**Your tasks**:
[a] Repeat the portion of the passage on the National Geospatial-Intelligence Agency starting with "The Committee believes" and going on through "NGA data holdings.".
[b] According to the passage on the National Geospatial-Intelligence Agency, which two kinds of material are nearly absent from the agency's data holdings and products?
[c] Write the next part of the passage on the National Geospatial-Intelligence Agency, beginning after its final sentence.

── Quoted text ──

Section 921 of the National Defense Authorization Act for
Fiscal Year 2004 (Pub. L. No. 108-136 (November 24, 2003))
changed the name of the National Imagery and Mapping Agency to
the National Geospatial-Intelligence Agency. The name change
was intended to introduce the term ``geospatial intelligence''
to better describe the unified activities of NGA related to the
``analysis and visual representation of characteristics of the
earth and activity on its surface.'' See S. Rep. 108-46 (May
13, 2003) (accompanying The National Defense Authorization Act
for Fiscal Year 2004, S. 1050, 108th Cong., 1st Sess.).
Though the NGA has made significant progress toward
unifying the traditional imagery analysis and mapping missions
of the CIA and Department of Defense, it has been slow to
embrace other facets of ``geospatial intelligence,'' including
the processing, storage, and dissemination of full-motion video
(FMV) and ground-based photography. Rather, the NGA's
geospatial products repositories--containing predominantly
overhead imagery and mapping products--continue to reflect its
heritage. While the NGA is belatedly beginning to incorporate
more airborne and commercial imagery, its data holdings and
products are nearly devoid of FMV and ground-based photography.
The Committee believes that FMV and ground-based
photography should be included, with available positional data,
in NGA data repositories for retrieval on Department of Defense
and IC networks. Current mission planners and military
personnel are well-served with traditional imagery products and
maps, but FMV of the route to and from a facility or
photographs of what a facility would look like to a foot
soldier--rather than from an aircraft--would be of immense
value to military personnel and intelligence officers. Ground-
based photography is amply available from open sources, as well
as other government sources such as military units, United
States embassy personnel, Defense Attaches, Special Operations
Forces, foreign allies, and clandestine officers. These
products should be better incorporated into NGA data holdings.

───
── Extracted data ──

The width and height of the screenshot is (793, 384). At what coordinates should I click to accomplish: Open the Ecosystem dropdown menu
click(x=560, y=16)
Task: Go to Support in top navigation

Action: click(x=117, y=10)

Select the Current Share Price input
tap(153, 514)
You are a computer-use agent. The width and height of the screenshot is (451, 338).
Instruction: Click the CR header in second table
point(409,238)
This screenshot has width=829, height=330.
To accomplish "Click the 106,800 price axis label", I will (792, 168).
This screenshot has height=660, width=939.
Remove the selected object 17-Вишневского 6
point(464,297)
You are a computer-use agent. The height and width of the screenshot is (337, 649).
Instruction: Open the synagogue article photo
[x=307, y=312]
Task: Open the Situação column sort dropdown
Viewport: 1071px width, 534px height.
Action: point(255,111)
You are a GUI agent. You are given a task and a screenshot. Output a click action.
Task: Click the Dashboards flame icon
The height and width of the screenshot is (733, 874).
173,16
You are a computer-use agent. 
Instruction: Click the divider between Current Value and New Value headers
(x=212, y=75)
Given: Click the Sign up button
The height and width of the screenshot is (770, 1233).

───

**Answers to the problems**:
[a]
The Committee believes that FMV and ground-based
photography should be included, with available positional data,
in NGA data repositories for retrieval on Department of Defense
and IC networks. Current mission planners and military
personnel are well-served with traditional imagery products and
maps, but FMV of the route to and from a facility or
photographs of what a facility would look like to a foot
soldier--rather than from an aircraft--would be of immense
value to military personnel and intelligence officers. Ground-
based photography is amply available from open sources, as well
as other government sources such as military units, United
States embassy personnel, Defense Attaches, Special Operations
Forces, foreign allies, and clandestine officers. These
products should be better incorporated into NGA data holdings.

[b] Full-motion video (FMV) and ground-based photography.

[c]
To address these concerns, Section 435 adds an additional
national security mission to the responsibilities of the NGA.
To fulfill this new mission, NGA would be required, as directed
by the DNI, to develop a system to facilitate the analysis,
dissemination, and incorporation of likenesses, videos, or
presentations produced by ground-based platforms, including
handheld or clandestine photography taken by or on behalf of
human intelligence collection organizations or available as
open-source information into the National System for Geospatial
Intelligence.
Section 435 also makes clear that this new responsibility
does not include the authority to manage the tasking of
handheld or clandestine photography taken by or on behalf of
human intelligence collection organizations. Although Section
435 does not give the NGA direct authority to set technical
requirements for collection of handheld or clandestine
photography, the Committee encourages the NGA to engage IC
partners on these technical requirements to ensure that their
output can be incorporated into the National System for
Geospatial-Intelligence.
Section 435 does not modify the definition of ``imagery''
found in Section 467(2)(A) of Title 10, U.S.C., or alter any of
the existing national security missions of the NGA. With
Section 435, the Committee stresses the merits of FMV and
ground-based photography and clarifies that the exclusion of
``handheld or clandestine photography taken by or on behalf of
human intelligence organizations'' from the definition of
``imagery'' under the NIMA Act does not prevent the
exploitation, dissemination, and archiving of that photography.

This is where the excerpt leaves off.